In early 2001, a satellite communications industry team led by Boeing Satellite Systems was selected to develop the Wideband Gapfiller Satellite (WGS) system as successors to the Defense Satellite Communications System (DSCS) series of communications satellites. This satellite communications system is intended to support the warfighter with newer and far greater capabilities than provided by current systems. In March 2007, the acronym WGS was changed to Wideband Global SATCOM.

Just one WGS satellite provides more SATCOM capacity than the entire legacy Defense Satellite Communications System (DSCS) constellation.

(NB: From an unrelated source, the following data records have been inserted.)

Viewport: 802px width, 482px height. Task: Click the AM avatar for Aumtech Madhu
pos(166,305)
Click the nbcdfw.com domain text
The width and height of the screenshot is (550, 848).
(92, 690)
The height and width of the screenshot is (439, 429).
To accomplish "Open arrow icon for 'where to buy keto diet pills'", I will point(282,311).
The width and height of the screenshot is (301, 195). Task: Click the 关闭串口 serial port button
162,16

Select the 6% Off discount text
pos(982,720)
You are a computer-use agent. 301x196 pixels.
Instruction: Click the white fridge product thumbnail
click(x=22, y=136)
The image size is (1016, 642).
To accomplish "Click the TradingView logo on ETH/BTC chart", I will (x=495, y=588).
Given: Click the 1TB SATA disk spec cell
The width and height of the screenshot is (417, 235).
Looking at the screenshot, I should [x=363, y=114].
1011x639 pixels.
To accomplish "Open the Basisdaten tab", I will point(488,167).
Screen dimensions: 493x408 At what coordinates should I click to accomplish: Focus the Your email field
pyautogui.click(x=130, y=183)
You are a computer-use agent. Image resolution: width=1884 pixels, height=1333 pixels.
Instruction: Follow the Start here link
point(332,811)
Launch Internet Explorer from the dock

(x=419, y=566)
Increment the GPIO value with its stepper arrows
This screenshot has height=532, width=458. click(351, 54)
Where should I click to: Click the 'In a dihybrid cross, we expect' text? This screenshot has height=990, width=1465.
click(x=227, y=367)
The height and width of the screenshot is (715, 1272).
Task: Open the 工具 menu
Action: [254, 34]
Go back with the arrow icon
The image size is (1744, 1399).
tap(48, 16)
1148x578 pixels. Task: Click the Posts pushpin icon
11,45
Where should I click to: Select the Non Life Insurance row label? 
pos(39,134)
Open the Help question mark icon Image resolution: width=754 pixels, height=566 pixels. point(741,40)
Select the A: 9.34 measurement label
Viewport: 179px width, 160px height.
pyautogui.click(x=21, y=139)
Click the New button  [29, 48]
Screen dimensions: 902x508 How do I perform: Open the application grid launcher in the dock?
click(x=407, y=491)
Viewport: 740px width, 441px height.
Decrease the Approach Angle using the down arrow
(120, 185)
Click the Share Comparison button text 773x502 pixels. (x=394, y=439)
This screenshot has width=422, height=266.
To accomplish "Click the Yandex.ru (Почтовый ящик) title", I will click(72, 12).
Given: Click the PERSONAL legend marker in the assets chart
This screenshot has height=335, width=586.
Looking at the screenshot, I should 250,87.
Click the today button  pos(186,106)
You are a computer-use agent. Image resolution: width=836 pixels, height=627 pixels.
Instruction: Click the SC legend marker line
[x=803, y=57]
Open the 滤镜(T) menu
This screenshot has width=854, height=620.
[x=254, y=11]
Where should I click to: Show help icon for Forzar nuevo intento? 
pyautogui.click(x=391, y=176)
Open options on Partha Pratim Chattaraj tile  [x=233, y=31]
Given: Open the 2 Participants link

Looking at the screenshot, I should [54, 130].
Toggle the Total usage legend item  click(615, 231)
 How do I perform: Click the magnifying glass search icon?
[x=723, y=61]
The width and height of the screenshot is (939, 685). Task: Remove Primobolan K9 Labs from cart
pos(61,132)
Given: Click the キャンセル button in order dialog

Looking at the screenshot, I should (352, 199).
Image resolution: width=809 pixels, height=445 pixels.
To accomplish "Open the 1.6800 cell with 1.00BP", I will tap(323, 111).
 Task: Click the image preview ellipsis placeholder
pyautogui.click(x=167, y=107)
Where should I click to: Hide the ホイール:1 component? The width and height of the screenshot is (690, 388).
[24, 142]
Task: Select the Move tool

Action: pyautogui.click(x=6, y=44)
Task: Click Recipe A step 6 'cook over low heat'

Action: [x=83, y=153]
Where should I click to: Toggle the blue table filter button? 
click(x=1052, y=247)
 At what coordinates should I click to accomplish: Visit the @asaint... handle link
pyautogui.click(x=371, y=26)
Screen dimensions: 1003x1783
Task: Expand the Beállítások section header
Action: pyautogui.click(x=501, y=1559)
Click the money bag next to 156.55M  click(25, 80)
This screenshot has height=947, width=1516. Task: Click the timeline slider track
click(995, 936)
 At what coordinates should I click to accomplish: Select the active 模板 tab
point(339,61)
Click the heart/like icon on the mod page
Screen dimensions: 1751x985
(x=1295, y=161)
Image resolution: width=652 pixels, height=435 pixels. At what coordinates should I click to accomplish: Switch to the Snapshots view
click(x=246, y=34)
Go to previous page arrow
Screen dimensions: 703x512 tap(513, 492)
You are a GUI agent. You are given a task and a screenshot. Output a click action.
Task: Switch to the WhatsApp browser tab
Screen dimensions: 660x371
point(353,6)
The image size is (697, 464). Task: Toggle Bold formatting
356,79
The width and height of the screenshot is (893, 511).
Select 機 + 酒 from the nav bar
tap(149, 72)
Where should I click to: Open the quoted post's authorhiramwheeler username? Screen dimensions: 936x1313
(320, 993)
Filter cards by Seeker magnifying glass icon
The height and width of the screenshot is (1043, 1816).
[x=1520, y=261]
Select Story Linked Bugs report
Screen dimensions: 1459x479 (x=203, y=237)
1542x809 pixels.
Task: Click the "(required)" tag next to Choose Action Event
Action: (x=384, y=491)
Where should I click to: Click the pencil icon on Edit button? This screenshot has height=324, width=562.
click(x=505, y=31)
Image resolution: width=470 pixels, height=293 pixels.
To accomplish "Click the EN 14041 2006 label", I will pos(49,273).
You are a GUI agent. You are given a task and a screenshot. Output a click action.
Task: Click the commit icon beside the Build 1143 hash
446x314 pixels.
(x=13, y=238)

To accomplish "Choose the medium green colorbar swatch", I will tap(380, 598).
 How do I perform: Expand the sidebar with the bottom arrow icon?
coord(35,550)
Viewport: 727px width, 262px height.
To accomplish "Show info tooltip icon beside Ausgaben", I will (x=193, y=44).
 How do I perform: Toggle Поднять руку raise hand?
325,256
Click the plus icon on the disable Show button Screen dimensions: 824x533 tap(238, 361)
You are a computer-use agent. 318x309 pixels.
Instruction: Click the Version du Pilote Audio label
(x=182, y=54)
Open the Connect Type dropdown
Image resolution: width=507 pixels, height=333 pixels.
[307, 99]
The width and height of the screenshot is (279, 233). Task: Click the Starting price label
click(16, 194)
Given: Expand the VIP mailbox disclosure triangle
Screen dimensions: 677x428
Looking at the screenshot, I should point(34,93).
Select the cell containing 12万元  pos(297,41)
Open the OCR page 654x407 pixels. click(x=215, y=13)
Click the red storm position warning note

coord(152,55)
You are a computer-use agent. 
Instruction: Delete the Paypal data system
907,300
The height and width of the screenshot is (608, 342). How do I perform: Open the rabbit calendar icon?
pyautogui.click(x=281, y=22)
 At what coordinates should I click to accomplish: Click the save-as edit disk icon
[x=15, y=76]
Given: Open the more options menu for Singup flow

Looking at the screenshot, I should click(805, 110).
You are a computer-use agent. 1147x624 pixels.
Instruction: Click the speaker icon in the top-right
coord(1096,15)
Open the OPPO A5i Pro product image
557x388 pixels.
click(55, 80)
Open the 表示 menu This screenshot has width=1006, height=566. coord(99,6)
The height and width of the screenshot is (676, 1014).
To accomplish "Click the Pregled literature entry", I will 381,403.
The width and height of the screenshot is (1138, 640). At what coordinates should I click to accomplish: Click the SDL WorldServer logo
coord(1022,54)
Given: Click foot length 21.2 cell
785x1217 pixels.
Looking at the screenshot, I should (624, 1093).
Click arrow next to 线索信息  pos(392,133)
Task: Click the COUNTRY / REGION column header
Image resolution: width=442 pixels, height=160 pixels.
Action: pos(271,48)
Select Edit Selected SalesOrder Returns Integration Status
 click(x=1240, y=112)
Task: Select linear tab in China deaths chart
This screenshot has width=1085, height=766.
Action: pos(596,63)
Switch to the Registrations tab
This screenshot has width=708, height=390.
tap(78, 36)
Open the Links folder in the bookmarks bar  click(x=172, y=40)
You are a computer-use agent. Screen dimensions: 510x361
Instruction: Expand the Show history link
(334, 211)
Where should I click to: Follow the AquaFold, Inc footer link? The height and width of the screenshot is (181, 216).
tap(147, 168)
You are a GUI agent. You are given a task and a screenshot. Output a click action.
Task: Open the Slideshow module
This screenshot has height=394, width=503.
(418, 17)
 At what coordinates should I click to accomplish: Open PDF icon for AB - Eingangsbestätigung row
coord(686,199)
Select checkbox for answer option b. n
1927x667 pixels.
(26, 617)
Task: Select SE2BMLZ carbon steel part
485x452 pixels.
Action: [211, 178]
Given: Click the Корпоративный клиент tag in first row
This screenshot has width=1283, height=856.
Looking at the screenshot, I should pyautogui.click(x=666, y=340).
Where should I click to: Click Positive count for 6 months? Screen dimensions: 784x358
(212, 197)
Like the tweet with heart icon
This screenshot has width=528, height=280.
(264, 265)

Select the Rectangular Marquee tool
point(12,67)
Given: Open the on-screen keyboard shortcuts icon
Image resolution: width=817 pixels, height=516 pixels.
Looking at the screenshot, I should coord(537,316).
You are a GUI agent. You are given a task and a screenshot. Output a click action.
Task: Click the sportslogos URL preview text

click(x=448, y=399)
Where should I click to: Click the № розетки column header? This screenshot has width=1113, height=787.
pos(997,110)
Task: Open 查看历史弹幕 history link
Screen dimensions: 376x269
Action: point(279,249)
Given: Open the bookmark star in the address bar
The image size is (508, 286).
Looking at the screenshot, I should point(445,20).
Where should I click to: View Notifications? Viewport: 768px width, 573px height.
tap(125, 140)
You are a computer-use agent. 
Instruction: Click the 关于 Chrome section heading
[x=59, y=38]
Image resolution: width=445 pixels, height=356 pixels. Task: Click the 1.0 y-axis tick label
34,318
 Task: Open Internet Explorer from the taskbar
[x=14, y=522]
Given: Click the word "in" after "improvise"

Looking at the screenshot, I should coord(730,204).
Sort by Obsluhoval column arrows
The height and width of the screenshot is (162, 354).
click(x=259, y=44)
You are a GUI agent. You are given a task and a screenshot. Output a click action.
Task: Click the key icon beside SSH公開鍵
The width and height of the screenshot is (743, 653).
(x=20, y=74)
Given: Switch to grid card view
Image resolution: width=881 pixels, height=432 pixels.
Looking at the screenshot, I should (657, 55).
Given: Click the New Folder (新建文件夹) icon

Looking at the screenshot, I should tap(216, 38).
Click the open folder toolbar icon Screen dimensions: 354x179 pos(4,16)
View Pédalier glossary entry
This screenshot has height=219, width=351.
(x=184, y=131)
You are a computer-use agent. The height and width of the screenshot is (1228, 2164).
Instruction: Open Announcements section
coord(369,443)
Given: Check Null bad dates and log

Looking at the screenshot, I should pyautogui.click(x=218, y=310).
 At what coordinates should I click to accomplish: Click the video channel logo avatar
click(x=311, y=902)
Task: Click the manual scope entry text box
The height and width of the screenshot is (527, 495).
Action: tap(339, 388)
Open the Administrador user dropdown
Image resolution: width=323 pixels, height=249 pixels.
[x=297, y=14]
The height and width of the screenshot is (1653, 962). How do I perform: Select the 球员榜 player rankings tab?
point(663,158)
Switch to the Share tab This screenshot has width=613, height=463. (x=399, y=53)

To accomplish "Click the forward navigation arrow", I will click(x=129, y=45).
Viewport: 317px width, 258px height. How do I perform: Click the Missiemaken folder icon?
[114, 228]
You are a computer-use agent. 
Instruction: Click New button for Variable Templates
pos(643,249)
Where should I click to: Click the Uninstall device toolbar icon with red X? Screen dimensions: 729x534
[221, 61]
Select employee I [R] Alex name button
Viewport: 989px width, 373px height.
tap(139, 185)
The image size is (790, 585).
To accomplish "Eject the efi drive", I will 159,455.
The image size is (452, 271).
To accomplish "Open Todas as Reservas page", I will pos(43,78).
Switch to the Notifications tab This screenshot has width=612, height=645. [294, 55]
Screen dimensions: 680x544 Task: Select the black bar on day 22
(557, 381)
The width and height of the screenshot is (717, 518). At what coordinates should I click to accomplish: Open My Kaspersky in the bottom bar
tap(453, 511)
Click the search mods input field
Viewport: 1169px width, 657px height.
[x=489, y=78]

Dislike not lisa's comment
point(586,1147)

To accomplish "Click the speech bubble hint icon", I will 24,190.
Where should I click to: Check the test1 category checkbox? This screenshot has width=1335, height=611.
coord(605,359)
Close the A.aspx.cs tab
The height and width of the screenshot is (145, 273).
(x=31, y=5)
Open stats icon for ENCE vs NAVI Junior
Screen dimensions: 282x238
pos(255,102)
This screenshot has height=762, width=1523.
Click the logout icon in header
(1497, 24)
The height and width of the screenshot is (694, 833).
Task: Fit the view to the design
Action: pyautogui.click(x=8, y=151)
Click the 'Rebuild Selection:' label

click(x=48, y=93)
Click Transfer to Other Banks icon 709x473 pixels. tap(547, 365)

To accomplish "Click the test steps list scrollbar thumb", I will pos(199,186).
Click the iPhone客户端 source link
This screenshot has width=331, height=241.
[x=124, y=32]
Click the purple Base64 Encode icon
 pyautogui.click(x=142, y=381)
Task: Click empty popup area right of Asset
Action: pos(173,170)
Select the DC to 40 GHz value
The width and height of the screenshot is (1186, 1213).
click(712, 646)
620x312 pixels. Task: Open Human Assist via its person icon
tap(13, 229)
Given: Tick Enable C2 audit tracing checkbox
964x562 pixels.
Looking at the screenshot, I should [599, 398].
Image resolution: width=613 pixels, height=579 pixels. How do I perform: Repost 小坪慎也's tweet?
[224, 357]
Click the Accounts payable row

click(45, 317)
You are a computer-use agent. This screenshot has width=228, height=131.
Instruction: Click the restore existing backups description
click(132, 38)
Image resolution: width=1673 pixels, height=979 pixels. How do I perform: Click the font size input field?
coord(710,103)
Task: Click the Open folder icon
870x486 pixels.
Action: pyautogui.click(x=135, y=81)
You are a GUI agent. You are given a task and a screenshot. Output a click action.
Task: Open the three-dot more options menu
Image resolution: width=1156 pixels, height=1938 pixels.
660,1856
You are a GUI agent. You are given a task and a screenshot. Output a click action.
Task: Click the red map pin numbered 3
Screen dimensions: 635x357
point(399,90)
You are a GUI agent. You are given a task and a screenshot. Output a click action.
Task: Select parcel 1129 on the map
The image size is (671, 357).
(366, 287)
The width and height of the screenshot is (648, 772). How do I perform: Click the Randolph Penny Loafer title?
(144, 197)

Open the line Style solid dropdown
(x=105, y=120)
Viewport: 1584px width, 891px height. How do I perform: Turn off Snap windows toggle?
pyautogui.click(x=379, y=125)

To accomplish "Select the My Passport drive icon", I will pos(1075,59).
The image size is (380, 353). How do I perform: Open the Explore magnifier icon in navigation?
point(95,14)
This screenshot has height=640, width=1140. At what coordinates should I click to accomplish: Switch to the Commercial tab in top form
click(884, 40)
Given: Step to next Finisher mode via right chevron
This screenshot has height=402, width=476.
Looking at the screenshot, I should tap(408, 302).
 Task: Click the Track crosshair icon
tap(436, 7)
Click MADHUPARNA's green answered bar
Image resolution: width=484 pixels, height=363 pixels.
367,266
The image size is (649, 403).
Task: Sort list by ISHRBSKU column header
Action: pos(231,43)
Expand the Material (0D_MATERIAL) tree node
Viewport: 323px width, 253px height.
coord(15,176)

== Satellite description ==
Built by Boeing, USA-195 is based on the BSS-702 satellite bus. It had a mass at launch of 5987 kg, and was expected to operate for fourteen years. The satellite is equipped with two solar arrays to generate power for its communications payload, which consists of cross-band X-band and Ka-band transponders. Propulsion is provided by an R-4D-15 apogee motor, with four XIPS-25 ion engines for stationkeeping.

== Launch ==
WGS-1 was launched by United Launch Alliance (ULA), who placed it into orbit using an Atlas V launch vehicle flying in the 421 configuration. The launch took place from Space Launch Complex 41 at the Cape Canaveral Air Force Station (CCAFS), with liftoff occurring at 00:22 UTC on 11 October 2007. The launch was successful, placing the satellite into a geosynchronous transfer orbit (GTO), from which the spacecraft raised itself into geostationary orbit using its onboard propulsion systems. The satellite was designated USA-195 under the U.S. military's designation system, and received the International Designator 2007-046A and Satellite Catalog Number 32258.